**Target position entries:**
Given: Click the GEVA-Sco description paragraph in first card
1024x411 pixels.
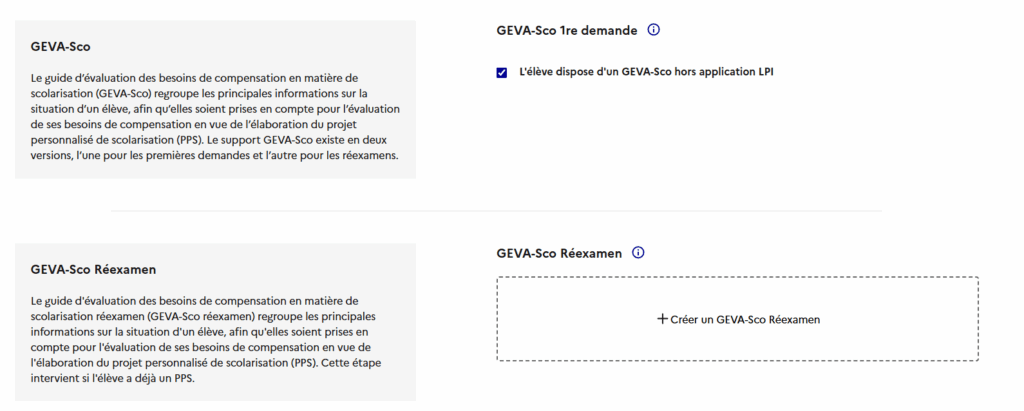Looking at the screenshot, I should [216, 118].
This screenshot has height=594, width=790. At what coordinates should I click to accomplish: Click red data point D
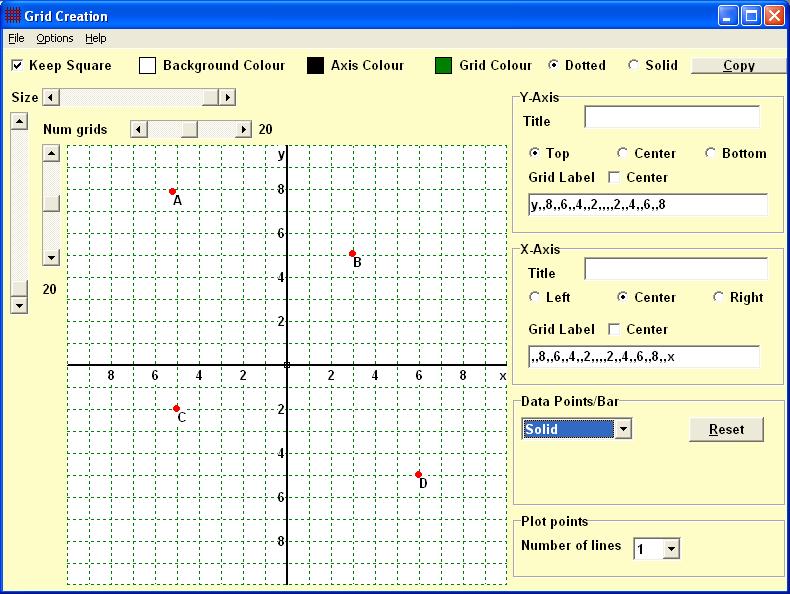tap(418, 475)
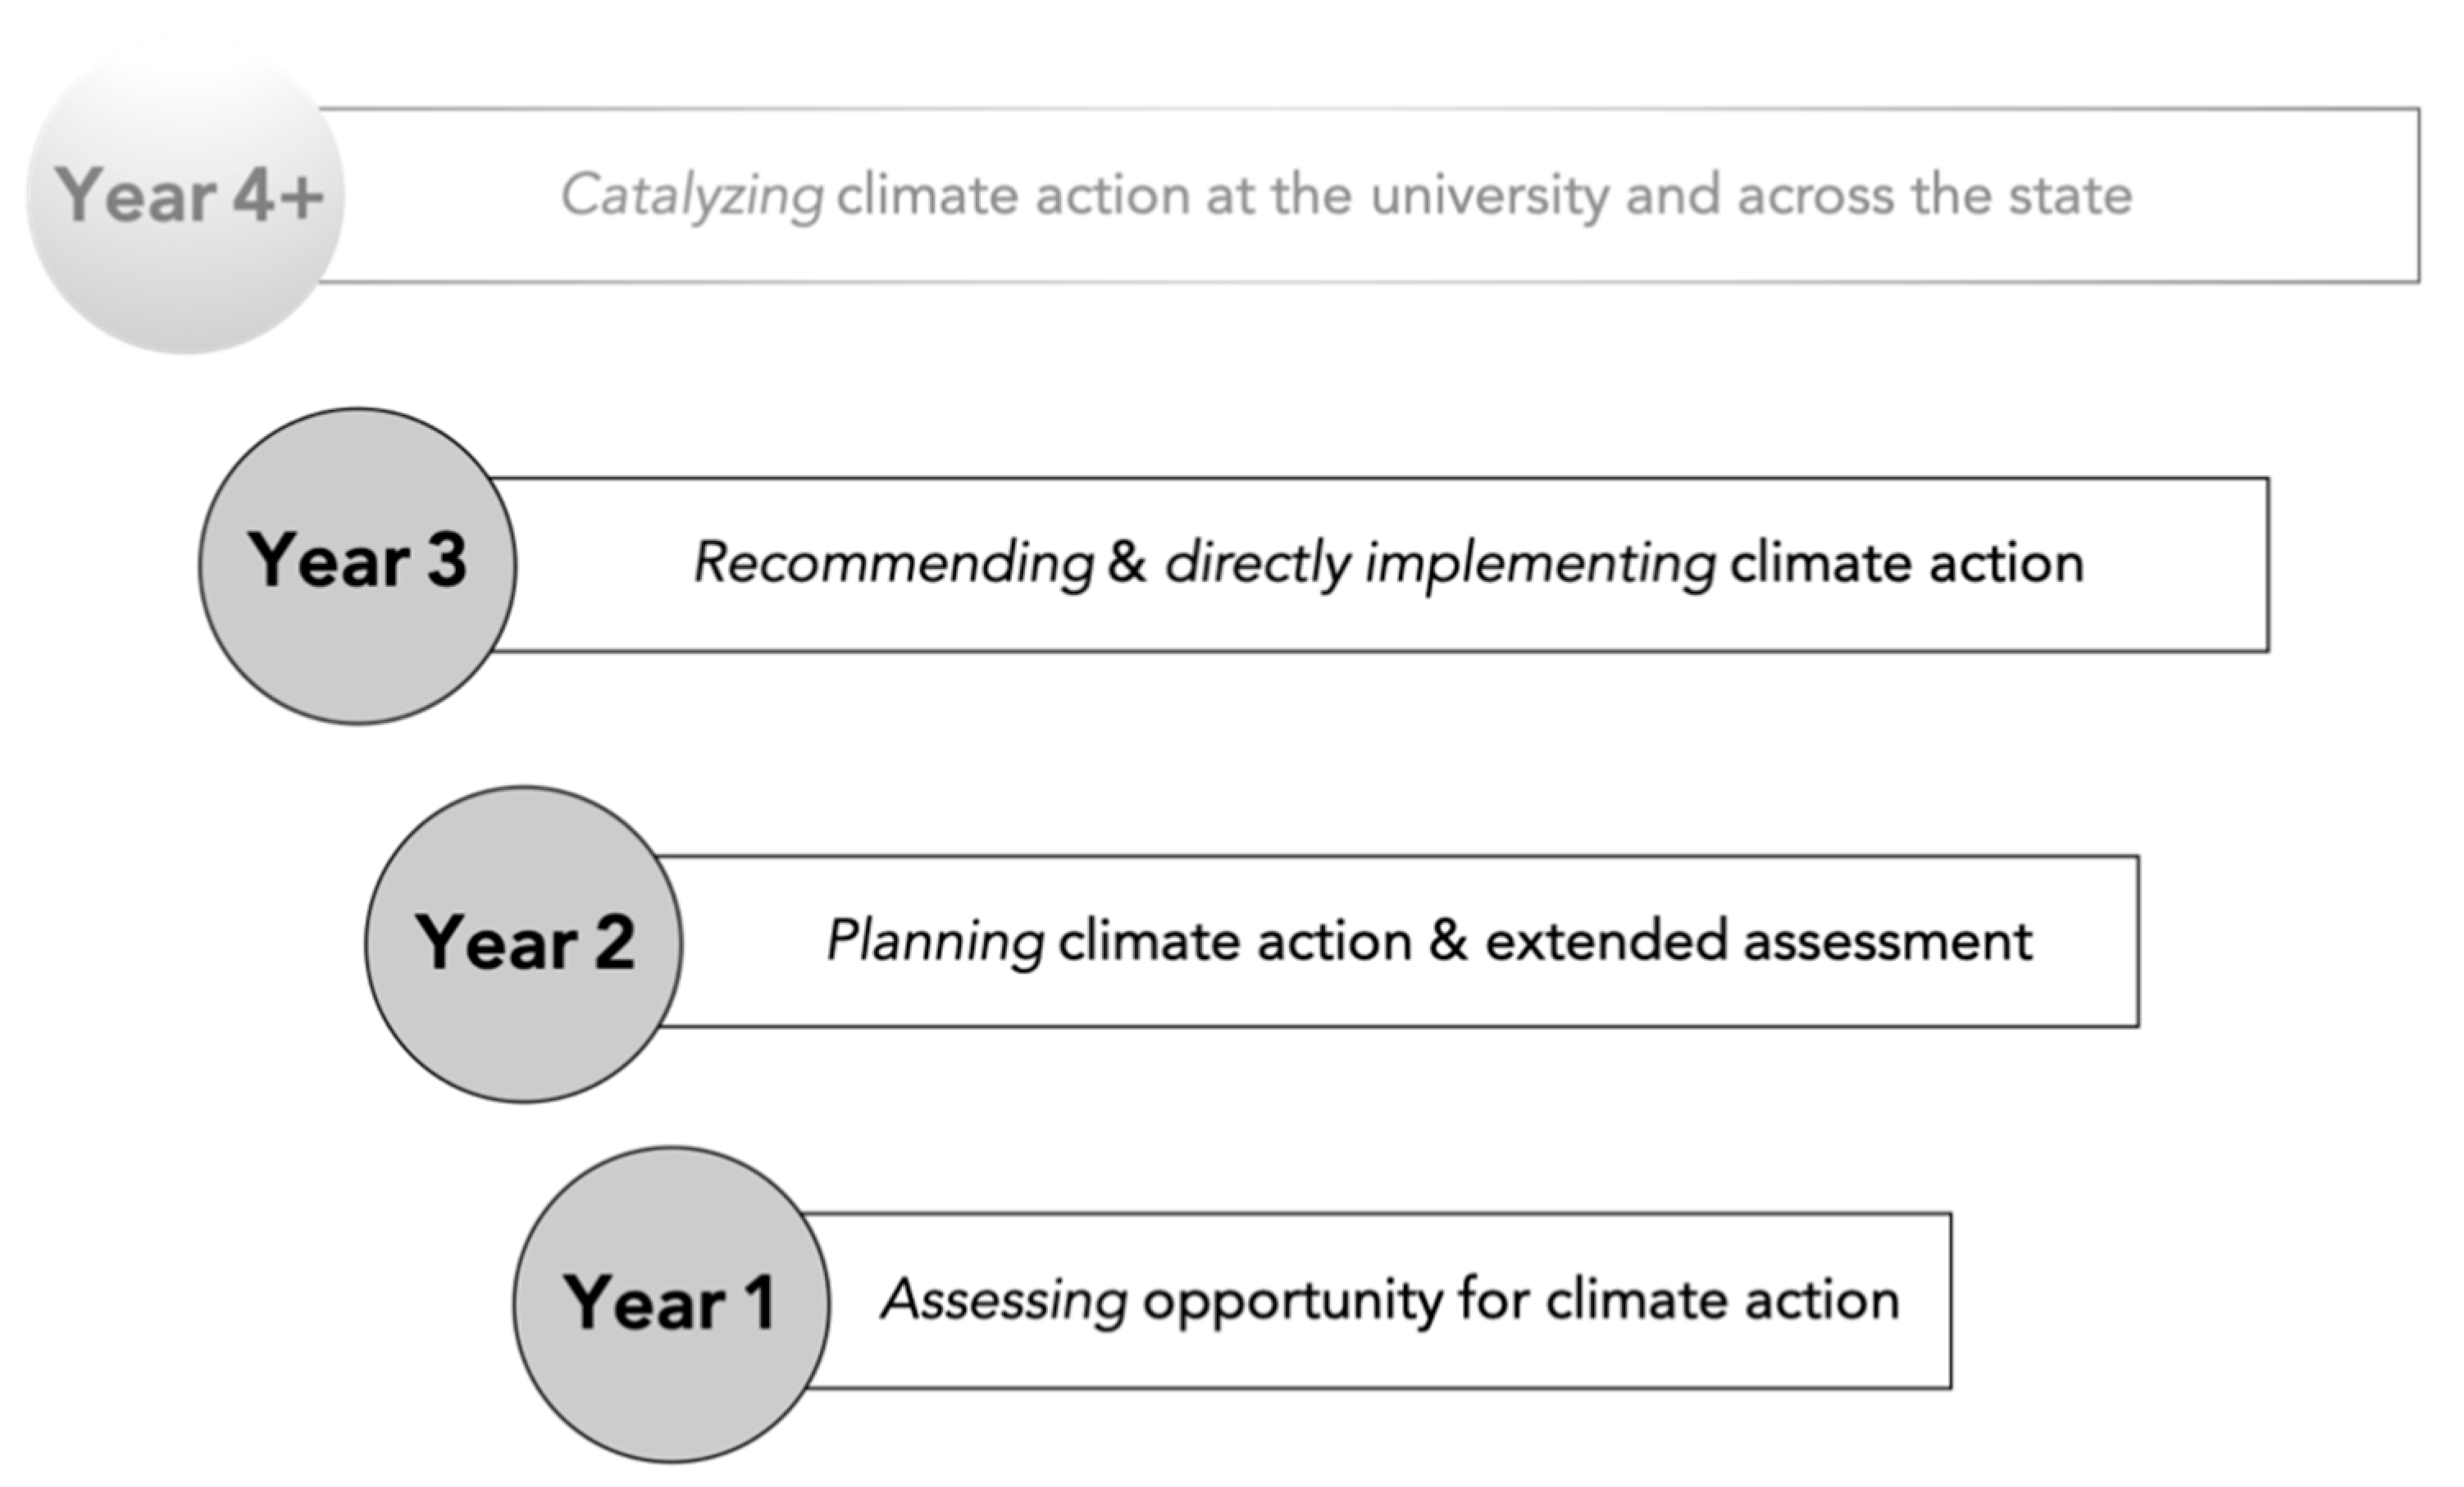Click "climate action" in the Year 3 box
2464x1487 pixels.
(1906, 562)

**Requirements:**
Swap "red data point" for "blue data point" throughout the entries above and rewrite them with nothing else changed, leaving out the pictures.

**Correct answer:**
Given: Click the GEVA-Sco description paragraph in first card
1024x411 pixels.
Looking at the screenshot, I should [216, 118].
This screenshot has height=594, width=790. At what coordinates should I click to accomplish: Click blue data point D
tap(418, 475)
Click "climate action" in the Year 3 box
2464x1487 pixels.
(1906, 562)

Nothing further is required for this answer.